11. Hukuk Dairesi 2011/15375 E. , 2013/170 K.
"İçtihat Metni"MAHKEMESİ :TİCARET MAHKEMESİ
Taraflar arasında görülen davada ... Asliye Ticaret Mahkemesi’nce verilen 27.09.2011 tarih ve 2011/589-2011/417 sayılı kararın Yargıtayca incelenmesi davacı vekili tarafından istenmiş ve temyiz dilekçesinin süresi içinde verildiği anlaşılmış olmakla, dava dosyası için Tetkik Hakimi ... tarafından düzenlenen rapor dinlendikten ve yine dosya içerisindeki dilekçe, layihalar, duruşma tutanakları ve tüm belgeler okunup, incelendikten sonra işin gereği görüşülüp, düşünüldü:
Davacı vekili, müvekkili ile dava dışı ... şirketinin mallarının ..."ya nakliyesi konusunda anlaştıklarını, buna istinaden davalı ile taşımacılık sözleşmesi imzaladıklarını, ancak davalının sağlam olarak teslim aldığı malları hasara uğrattığını, malların sahibi dava dışı şirketin sigortalısı tarafından müvekkili aleyhine ..."da açılan davada müvekkilinin tazminat ödemeye mahkum edildiğini, kararın tenfiz edilmesi sonucu 28.01.2009 tarihinde 4.227.80 TL ve 10.991.04 Avro ödemek zorunda kaldığını ileri sürerek, 28.209 TL"nın davalıdan tahsilini talep ve dava etmiştir.

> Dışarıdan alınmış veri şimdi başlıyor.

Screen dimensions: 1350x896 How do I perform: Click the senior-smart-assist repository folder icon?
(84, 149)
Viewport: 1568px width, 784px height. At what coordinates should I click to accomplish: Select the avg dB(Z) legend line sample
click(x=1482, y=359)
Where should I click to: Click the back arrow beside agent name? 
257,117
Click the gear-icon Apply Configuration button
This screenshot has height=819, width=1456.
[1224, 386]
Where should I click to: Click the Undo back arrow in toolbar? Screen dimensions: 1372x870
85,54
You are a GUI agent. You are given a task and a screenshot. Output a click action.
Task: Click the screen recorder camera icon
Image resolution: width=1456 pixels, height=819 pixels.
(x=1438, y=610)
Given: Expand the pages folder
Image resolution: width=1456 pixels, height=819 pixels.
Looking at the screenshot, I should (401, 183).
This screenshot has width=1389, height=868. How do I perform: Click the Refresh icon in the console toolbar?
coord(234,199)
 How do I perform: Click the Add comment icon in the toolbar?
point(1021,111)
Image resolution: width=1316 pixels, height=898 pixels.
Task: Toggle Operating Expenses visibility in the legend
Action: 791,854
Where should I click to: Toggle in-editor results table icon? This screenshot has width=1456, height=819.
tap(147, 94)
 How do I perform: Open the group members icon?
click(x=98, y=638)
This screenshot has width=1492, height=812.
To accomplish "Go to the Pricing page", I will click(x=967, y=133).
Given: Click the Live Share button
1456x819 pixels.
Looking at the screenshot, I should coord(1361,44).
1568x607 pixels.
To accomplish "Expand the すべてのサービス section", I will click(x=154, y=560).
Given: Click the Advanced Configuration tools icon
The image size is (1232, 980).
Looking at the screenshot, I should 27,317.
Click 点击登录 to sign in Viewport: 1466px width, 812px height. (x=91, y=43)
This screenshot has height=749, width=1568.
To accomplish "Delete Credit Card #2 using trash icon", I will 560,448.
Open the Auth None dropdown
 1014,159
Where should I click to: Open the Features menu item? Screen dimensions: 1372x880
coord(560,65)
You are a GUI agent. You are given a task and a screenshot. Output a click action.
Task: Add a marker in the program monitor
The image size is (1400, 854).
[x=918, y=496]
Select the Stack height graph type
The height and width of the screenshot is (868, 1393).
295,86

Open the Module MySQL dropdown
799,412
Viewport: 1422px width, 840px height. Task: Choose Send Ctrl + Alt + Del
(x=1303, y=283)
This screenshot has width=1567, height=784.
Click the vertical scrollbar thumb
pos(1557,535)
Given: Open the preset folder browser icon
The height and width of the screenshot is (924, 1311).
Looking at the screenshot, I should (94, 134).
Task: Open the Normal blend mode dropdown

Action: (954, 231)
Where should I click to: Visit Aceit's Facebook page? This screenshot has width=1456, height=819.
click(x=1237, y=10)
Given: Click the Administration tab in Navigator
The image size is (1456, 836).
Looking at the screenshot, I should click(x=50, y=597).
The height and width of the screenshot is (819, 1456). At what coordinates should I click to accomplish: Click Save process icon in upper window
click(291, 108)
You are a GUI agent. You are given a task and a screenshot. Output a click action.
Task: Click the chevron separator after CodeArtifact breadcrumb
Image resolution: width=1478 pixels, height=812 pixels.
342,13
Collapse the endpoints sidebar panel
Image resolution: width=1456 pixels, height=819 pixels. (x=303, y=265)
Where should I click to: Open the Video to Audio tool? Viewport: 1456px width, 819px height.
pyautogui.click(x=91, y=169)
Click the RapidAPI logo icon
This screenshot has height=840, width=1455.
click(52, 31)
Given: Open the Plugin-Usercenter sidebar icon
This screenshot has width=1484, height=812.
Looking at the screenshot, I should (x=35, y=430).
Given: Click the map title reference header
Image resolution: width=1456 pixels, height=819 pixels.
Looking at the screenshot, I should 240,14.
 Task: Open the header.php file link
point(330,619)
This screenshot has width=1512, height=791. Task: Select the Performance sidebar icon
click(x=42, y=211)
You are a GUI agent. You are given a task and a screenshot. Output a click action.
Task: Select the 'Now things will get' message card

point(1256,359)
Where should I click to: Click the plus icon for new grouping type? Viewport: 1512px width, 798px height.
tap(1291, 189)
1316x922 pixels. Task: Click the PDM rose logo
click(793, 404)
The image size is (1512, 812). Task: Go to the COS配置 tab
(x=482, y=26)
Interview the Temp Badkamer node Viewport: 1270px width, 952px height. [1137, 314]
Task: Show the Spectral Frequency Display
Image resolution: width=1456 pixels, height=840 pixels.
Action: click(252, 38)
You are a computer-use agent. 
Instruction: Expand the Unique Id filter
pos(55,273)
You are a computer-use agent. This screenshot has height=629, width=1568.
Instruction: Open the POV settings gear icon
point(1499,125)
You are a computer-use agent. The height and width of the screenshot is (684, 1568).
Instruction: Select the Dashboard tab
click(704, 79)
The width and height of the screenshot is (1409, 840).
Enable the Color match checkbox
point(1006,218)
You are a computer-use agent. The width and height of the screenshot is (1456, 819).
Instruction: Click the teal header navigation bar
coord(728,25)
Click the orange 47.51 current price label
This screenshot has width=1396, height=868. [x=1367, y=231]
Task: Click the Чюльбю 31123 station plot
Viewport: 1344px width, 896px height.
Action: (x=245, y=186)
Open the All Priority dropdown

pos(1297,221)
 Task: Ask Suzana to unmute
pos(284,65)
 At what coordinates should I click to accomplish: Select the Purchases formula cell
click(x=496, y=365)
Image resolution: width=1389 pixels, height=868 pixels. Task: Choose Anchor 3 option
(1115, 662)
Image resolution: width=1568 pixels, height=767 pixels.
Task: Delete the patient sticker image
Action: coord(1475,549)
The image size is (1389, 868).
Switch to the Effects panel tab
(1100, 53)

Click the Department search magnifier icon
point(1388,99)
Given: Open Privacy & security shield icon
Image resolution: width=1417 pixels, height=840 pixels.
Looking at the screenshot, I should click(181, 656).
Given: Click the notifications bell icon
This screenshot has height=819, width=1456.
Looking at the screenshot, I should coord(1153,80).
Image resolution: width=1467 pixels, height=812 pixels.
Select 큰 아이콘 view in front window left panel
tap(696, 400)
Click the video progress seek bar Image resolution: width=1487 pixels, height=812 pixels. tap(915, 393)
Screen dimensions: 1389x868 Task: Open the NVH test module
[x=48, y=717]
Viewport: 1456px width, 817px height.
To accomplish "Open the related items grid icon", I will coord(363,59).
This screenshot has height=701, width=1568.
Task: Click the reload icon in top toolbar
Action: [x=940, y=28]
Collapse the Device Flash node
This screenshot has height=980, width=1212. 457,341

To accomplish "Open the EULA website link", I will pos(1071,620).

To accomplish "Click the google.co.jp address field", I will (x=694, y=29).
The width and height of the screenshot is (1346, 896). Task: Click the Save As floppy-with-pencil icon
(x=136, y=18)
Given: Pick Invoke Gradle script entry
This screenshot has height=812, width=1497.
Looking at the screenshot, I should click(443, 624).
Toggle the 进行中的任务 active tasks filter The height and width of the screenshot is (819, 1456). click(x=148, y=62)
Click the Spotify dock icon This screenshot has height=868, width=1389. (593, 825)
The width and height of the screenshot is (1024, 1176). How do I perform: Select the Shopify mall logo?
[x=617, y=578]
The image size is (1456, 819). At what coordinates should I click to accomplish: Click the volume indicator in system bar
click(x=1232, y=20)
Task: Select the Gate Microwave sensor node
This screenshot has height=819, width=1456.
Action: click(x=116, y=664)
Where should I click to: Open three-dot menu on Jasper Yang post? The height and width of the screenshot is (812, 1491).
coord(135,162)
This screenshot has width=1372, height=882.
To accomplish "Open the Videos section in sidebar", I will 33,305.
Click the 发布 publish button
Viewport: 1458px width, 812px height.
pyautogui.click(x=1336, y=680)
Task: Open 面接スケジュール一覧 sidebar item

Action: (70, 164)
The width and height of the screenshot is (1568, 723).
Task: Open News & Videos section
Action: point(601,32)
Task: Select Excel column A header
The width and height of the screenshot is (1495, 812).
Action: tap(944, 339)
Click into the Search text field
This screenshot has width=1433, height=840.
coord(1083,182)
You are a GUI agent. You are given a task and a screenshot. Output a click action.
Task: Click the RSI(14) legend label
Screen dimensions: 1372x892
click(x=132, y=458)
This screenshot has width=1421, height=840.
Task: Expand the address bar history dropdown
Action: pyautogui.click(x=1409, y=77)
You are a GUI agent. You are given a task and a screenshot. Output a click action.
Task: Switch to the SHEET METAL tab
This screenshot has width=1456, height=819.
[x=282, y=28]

Davalı vekili, CMR Konvansiyonu"nun 32. ve TTK"nun 767. maddesi gereğince uluslararası kara taşıma yoluyla eşya taşıma işinden kaynaklanan uyuşmazlıklarda zamanaşımı süresinin 1 yıl olduğunu, davacı şirkete gönderenin sigortacısı tarafından açılan davanın kesinleştiği tarihten itibaren 1 yıl içinde müvekkiline rücu davası açılmadığından dolayı davanın zamanaşımı uğradığını savunarak, davanın reddini istemiştir.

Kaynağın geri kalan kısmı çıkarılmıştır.